Toxicity of 131I-MIBG combined with high-dose chemotherapy in children with refractory neuroblastoma.

9549 Background: More effective regimens with acceptable toxicity are needed to improve prognosis of children with high-risk neuroblastoma. Iodine-131-metaiodobenzylguanidine (131I-MIBG) has been used for targeted radiotherapy of neural crest tumors, including neuroblastoma. By this retrospective study, we have evaluated feasibility and toxicity of 131I-MIBG combined to myeloablative chemotherapy (HD-CHT) with peripheral blood stem cell (PBSC) rescue in children with refractory neuroblastoma.
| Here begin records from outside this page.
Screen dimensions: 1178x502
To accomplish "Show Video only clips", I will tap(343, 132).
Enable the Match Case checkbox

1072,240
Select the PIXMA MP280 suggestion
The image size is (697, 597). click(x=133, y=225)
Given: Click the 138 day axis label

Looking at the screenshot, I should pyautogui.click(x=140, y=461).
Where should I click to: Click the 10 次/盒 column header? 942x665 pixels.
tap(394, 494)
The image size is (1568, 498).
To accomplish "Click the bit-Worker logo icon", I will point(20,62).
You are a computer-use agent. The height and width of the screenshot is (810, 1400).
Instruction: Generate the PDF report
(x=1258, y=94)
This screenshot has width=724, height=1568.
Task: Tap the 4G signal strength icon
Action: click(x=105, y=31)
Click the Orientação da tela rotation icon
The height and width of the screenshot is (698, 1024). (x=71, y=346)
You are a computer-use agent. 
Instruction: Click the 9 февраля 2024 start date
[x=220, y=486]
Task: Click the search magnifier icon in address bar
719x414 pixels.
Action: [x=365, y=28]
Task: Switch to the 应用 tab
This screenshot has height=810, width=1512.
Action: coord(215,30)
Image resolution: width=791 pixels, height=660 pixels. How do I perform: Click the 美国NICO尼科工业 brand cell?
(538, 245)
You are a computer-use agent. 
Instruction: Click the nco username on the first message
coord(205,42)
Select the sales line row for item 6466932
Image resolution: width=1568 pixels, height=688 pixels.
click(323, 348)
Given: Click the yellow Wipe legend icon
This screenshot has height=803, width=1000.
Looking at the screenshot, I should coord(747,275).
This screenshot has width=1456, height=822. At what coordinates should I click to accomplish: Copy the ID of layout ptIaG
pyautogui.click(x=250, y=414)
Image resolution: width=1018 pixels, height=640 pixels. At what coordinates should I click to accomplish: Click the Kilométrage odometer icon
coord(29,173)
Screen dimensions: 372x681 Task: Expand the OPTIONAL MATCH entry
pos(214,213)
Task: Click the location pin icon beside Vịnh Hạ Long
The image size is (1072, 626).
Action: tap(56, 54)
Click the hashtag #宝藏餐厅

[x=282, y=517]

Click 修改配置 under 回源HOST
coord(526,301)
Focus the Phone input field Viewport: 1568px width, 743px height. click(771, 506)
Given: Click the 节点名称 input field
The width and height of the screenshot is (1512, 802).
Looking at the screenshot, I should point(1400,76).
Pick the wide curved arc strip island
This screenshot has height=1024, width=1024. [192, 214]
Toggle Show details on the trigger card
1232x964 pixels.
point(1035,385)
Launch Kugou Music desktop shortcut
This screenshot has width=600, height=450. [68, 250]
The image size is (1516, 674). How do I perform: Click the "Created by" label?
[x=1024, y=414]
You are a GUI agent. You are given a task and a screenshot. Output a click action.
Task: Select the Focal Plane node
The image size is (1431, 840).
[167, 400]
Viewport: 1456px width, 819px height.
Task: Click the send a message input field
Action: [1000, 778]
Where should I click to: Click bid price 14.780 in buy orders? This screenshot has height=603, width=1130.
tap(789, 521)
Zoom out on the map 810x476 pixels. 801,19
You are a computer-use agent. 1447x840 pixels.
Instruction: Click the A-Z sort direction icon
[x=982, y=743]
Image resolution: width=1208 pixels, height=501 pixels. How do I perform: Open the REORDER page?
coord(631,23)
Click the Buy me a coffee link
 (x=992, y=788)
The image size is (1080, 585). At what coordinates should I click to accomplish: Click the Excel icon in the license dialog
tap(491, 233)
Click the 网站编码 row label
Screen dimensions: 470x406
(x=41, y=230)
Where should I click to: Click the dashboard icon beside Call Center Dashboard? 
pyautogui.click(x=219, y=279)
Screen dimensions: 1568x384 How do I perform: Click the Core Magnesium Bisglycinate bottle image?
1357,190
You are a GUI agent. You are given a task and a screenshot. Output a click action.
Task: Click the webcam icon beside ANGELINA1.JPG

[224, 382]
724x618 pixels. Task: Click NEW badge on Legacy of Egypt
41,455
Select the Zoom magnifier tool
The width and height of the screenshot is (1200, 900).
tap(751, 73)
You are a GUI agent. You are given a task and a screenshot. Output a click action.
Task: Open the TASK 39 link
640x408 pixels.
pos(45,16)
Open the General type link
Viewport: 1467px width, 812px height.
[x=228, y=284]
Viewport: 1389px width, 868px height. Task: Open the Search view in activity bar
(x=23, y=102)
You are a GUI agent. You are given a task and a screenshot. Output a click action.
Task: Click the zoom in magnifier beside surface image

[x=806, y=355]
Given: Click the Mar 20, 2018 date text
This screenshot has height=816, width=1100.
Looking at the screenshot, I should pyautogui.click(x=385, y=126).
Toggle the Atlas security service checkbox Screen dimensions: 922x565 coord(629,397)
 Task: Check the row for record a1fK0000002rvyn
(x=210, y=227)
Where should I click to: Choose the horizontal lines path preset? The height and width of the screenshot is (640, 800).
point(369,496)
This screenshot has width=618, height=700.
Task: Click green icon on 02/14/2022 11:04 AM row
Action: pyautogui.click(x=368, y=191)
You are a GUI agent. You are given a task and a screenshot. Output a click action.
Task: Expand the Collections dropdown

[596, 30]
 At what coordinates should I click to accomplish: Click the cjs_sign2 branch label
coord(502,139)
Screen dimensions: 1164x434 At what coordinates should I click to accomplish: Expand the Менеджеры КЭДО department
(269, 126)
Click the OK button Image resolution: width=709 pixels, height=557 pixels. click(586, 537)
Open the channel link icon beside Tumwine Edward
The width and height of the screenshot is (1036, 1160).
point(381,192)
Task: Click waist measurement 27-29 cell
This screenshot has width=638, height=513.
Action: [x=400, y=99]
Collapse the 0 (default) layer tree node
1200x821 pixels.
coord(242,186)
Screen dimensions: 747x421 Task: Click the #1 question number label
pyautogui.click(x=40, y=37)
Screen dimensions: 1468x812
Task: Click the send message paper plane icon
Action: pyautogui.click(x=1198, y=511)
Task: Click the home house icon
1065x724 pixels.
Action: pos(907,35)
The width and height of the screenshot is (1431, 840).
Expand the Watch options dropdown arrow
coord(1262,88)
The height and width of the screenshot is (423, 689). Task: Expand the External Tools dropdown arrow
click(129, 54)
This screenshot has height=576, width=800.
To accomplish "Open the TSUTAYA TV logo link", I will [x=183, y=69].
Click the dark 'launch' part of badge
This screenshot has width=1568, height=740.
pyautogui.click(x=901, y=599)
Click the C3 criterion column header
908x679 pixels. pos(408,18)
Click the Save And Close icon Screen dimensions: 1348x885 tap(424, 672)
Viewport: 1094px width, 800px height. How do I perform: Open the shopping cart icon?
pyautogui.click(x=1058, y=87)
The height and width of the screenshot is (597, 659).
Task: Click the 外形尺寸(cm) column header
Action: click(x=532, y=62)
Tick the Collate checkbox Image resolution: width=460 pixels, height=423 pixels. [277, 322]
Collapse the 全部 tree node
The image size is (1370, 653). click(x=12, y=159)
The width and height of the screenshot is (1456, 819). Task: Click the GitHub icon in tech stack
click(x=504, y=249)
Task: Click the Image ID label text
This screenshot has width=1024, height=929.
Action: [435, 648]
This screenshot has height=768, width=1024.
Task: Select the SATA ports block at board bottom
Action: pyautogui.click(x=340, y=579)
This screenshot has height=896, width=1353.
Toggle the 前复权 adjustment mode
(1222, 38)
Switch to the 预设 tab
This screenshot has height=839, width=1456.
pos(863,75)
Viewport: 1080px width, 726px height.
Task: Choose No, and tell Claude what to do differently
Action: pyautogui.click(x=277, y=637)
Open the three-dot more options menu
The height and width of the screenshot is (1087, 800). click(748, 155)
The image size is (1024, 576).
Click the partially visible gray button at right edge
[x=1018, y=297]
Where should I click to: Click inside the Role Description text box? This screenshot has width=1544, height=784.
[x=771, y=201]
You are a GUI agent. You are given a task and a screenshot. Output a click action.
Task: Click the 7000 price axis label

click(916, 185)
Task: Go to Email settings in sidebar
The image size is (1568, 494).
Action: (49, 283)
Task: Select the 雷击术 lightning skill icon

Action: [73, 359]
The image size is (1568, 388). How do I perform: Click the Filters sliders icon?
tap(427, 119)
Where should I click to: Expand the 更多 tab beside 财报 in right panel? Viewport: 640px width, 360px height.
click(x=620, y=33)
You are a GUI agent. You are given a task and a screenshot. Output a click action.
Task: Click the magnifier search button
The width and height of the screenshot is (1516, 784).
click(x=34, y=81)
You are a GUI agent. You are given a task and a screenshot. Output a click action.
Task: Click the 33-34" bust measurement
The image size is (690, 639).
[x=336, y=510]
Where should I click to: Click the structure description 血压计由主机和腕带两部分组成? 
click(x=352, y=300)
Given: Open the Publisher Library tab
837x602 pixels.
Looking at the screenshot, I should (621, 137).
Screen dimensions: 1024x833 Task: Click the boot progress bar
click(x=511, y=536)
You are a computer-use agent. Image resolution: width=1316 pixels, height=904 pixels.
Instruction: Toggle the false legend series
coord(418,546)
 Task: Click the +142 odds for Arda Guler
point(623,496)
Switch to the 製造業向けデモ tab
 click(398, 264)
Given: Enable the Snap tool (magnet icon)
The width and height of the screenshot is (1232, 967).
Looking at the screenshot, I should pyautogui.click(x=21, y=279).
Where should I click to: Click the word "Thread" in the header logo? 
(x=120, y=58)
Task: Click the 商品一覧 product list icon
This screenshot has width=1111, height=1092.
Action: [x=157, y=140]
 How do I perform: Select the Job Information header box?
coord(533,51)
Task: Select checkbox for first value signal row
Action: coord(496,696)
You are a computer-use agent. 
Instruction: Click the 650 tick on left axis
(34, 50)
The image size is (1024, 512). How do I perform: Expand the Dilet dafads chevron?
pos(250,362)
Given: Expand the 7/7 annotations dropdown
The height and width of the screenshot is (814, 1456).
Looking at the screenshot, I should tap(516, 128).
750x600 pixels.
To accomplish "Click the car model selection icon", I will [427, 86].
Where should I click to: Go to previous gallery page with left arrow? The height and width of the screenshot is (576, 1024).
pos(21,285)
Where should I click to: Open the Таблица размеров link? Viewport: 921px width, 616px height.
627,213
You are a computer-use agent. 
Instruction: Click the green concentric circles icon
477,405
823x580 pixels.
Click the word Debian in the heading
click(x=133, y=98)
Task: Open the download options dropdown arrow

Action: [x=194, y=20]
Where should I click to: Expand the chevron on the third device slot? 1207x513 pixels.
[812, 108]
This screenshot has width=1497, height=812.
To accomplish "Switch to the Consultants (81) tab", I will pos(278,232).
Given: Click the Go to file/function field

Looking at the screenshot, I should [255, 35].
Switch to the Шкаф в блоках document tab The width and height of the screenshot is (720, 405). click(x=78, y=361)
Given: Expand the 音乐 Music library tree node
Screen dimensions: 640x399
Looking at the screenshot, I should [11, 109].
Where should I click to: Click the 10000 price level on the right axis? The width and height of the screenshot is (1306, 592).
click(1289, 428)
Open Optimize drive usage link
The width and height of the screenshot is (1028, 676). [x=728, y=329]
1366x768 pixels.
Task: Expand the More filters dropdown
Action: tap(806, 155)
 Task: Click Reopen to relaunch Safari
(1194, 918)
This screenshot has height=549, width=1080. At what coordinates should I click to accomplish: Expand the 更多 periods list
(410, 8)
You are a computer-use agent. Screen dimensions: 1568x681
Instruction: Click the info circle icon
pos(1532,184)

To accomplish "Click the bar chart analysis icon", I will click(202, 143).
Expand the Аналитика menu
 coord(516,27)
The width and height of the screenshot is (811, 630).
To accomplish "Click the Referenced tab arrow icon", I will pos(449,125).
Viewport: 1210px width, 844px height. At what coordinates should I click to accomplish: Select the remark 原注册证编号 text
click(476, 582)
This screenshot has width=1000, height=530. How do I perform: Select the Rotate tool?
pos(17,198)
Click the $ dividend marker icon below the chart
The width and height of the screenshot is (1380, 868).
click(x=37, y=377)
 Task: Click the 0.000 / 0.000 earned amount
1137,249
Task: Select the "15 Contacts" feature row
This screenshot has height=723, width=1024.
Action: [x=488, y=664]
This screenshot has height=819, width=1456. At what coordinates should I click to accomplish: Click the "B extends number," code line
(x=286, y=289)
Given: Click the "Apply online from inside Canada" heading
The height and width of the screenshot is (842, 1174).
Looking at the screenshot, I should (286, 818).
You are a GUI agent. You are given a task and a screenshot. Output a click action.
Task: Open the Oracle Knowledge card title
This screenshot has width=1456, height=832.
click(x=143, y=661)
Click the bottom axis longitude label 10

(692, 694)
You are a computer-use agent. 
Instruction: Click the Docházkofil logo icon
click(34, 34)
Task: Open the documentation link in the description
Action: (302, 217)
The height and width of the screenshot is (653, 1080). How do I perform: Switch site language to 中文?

METHODS Between October 1983 and October 2005 a total of 53 patients with refractory neuroblastoma received therapeutic 131I-MIBG combined with HD-CHT. Patients were divided in 2 cohorts. First cohort (FC) patients (n=34) received 131I-MIBG before HD-CHT. Second cohort (SC) patients (n=19) received 131I-MIBG after HD-CHT. Median age at diagnosis was 39 months (range, 7-198). FC patients received 131I-MIBG at the median dose of 7.26 mCi/kg (range, 3.75-16.66), at 16-45 days (median, 20) before HD-CHT. SC patients received 131I-MIBG at the median dose of 6 mCi/kg (range, 2.28-10), at 27-103 days (median, 57) after HD-CHT. Ten types of regimens were used as HD-CHT. RESULTS Both 131I-MIBG infusion and HD-CHT were well tolerated. Hematologic toxicity was comparable for the 2 cohorts. Median times to neutrophil (>0.5 x 103/µL) and platelet (> 50 x 103/µL) engraftment were 13 days (range, 8-30) and 21 days (range, 12->60), respectively. The predominant non hematopoietic toxicity was oral mucositis, of grade 4 in 23 patients (16 in the FC and 7 in the SC patients) and grade 3 in 9 (3 in the FC and 6 in the SC). Pulmonary complications occurred in 2 children. The predominant long-term toxicity was hypothyroidism which occurred in 9 FC and 6 SC patients. CONCLUSIONS Treatment with 131I-MIBG in combination to HD-CHT was feasible with acceptable toxicity. Future studies are warranted to evaluate the efficacy of this combination.